Sur les frais irrépétibles et les dépens:

L’équité commande de confirmer le jugement de première instance relativement aux frais irrépétibles, de faire application de l’article 700 du code de procédure civile en cause d’appel et d’allouer à ce titre la somme de 1.500 euros à Monsieur [N] [W].

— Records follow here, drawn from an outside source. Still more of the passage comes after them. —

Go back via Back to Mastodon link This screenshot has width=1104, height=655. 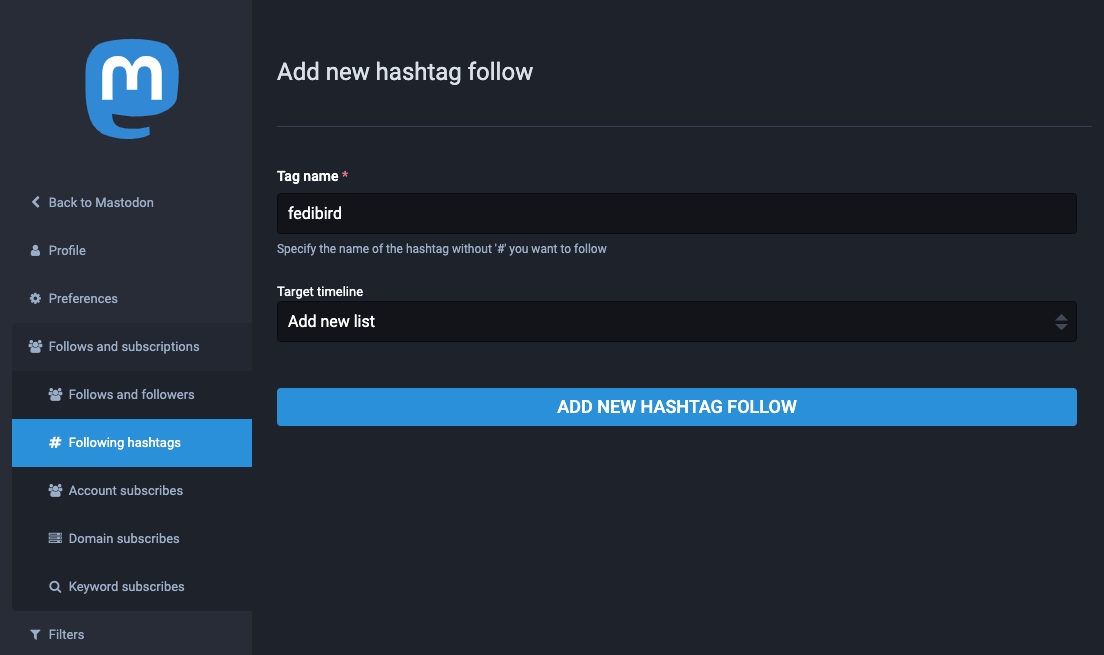[100, 202]
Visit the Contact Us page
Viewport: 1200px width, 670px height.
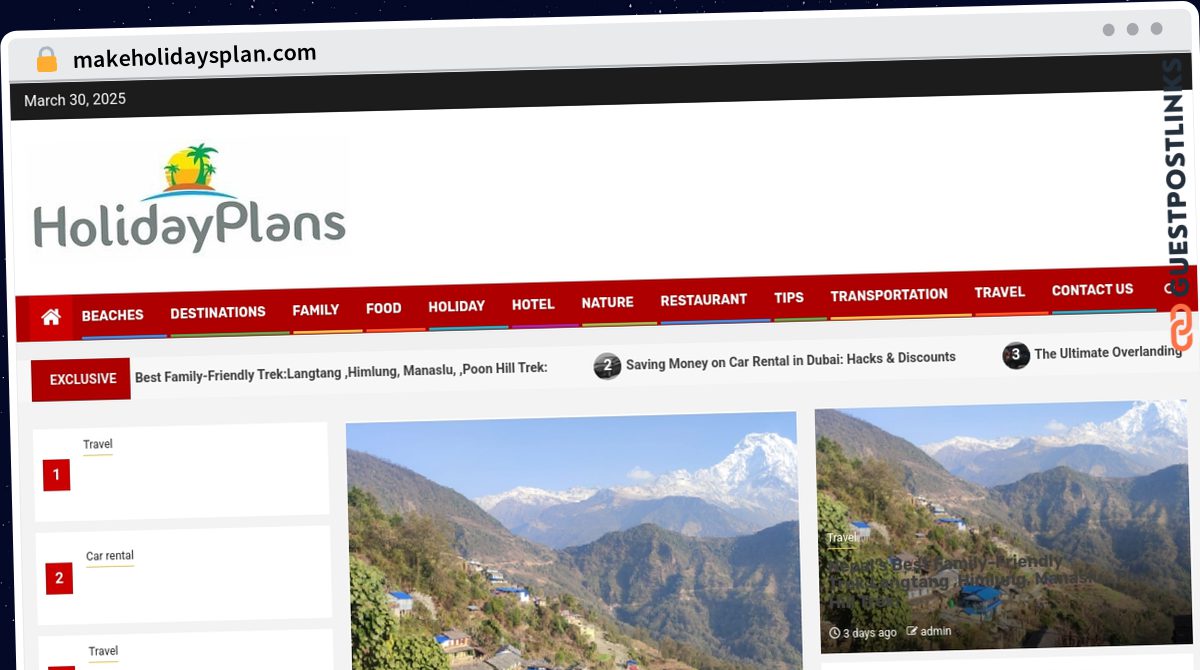coord(1092,289)
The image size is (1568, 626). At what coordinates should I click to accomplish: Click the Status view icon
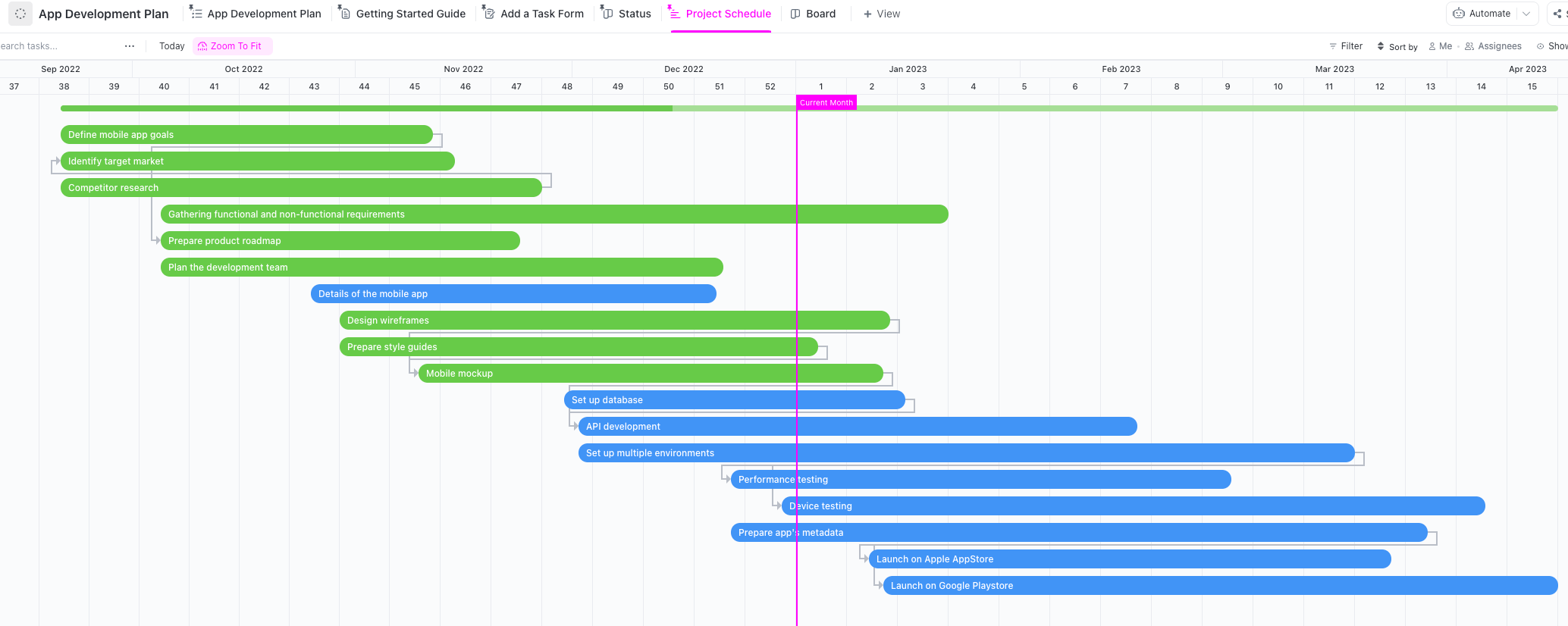(607, 14)
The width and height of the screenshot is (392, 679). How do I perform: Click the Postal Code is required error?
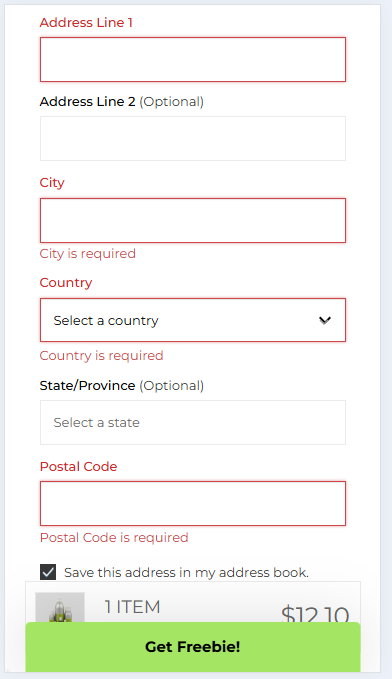[114, 537]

L’employeur, qui succombe, doit être tenu aux dépens de première instance et d’appel.

PAR CES MOTIFS

La Cour, après en avoir délibéré, statuant publiquement, par arrêt contradictoire prononcé par mise à disposition au greffe, les parties en ayant été avisées dans les conditions prévues à l’article 450 alinéa 2 du code de procédure civile et en matière prud’homale,

Confirme le jugement du conseil de prud’hommes d’Aix en Provence, sauf en ce qu’il a rejeté les demandes formées au titre du rappel de primes, du harcèlement moral, de la nullité du licenciement, du caractère vexatoire du licenciement et la demande de rectification de document sous astreinte, et sur le montant des dommages et intérêts au titre de la nullité de la clause de non-concurrence, précisant que la société COLAS FRANCE vient désormais aux droits de la société COLAS MIDI MEDITERRANEE,

Statuant à nouveau des chefs infirmés :

Condamne la société COLAS FRANCE venant aux droits de la société COLAS MIDI MEDITERRANEE à payer Monsieur [W] la somme de 4.700,00 euros à titre de rappel de prime pour l’année 2015, outre 470,00 euros à titre d’incidence congés payés, et la somme de 4.700,00 euros à titre de rappel de prime pour l’année 2016, outre 470,00 € à titre d’incidence congés payés,

Condamne la société COLAS FRANCE venant aux droits de la société COLAS MIDI MEDITERRANEE à payer à Monsieur [W] une somme de 10.000 euros à titre de dommages et intérêts pour le préjudice résultant des faits de harcèlement moral,

Dit que licenciement de Monsieur [N] [W] est nul,

Condamne la société COLAS FRANCE venant aux droits de la société COLAS MIDI MEDITERRANEE à payer à Monsieur [N] [W] la somme de 55.000 euros de dommages-intérêts pour licenciement nul,

Condamne la société COLAS FRANCE venant aux droits de la société COLAS MIDI MEDITERRANEE à payer à Monsieur [N] [W] la somme de 500 euros au titre du caractère vexatoire du licenciement,

Condamne la société COLAS FRANCE venant aux droits de la société COLAS MIDI MEDITERRANEE à payer à Monsieur [N] [W] la somme de 10.000 euros au titre du préjudice subi du fait de la nullité de la clause de non concurrence,

Ordonne à l’employeur de fournir à Monsieur [N] [W] un bulletin de paie récapitulatif et une attestation Pôle Emploi rectifiée, conformes au présent arrêt,

Y ajoutant :

Dit que les sommes allouées de nature salariale produiront des intérêts au taux légal à compter de la citation devant le bureau de conciliation du conseil des prud’hommes et que les créances allouées de nature indemnitaire porteront intérêts au taux légal à compter du présent arrêt,

Dit que les intérêts se capitaliseront à condition qu’ils soient dus pour une année entière en application de l’article 1343-2 du code civil,

Condamne la société COLAS FRANCE venant aux droits de la société COLAS MIDI MEDITERRANEE à payer à Monsieur [N] [W] une somme de 1. 500 euros sur le fondement de l’article 700 du code de procédure civile,

Rejette les demandes plus amples et contraires,

Condamne la société COLAS FRANCE venant aux droits de la société COLAS MIDI MEDITERRANEE aux dépens de première instance et d’appel.